Aim of the exercise — Instruction for the entries that follow: retype exactly the lines from the line with "Terms & Conditions (56, 1923)" to the line with "T-Shirts (109, 59)", both included, and omit all others.

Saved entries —
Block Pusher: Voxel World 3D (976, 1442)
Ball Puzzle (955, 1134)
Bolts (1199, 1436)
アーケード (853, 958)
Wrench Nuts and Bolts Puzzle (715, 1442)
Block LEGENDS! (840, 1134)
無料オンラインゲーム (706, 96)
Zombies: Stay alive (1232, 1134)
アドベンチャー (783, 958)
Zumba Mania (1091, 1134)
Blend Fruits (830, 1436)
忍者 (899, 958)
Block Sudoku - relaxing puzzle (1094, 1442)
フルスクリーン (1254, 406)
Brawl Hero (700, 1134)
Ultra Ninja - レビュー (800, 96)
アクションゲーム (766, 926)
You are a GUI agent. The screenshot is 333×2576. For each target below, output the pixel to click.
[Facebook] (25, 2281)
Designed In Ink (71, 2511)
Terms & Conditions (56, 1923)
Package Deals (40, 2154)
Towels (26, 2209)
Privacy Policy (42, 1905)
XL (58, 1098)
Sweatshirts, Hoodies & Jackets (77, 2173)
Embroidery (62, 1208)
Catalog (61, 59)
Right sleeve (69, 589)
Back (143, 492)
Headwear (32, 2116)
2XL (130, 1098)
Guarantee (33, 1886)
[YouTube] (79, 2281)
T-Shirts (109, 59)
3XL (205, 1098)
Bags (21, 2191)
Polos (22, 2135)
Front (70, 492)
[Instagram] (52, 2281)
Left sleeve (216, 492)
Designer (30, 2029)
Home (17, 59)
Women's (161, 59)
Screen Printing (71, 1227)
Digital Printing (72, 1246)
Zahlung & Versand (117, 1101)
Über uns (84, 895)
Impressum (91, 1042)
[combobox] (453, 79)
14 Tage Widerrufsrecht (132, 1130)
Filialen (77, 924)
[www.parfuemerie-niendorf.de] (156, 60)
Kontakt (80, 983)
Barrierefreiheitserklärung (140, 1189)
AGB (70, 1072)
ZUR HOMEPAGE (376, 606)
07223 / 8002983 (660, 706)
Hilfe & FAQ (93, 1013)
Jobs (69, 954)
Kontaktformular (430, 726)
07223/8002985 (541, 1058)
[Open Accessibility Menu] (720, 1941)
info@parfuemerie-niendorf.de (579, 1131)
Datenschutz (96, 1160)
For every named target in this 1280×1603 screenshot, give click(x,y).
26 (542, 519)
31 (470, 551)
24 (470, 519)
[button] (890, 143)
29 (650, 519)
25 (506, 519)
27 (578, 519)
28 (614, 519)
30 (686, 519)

Result of this task —
Terms & Conditions (56, 1923)
Package Deals (40, 2154)
Towels (26, 2209)
Privacy Policy (42, 1905)
XL (58, 1098)
Sweatshirts, Hoodies & Jackets (77, 2173)
Embroidery (62, 1208)
Catalog (61, 59)
Right sleeve (69, 589)
Back (143, 492)
Headwear (32, 2116)
2XL (130, 1098)
Guarantee (33, 1886)
[YouTube] (79, 2281)
T-Shirts (109, 59)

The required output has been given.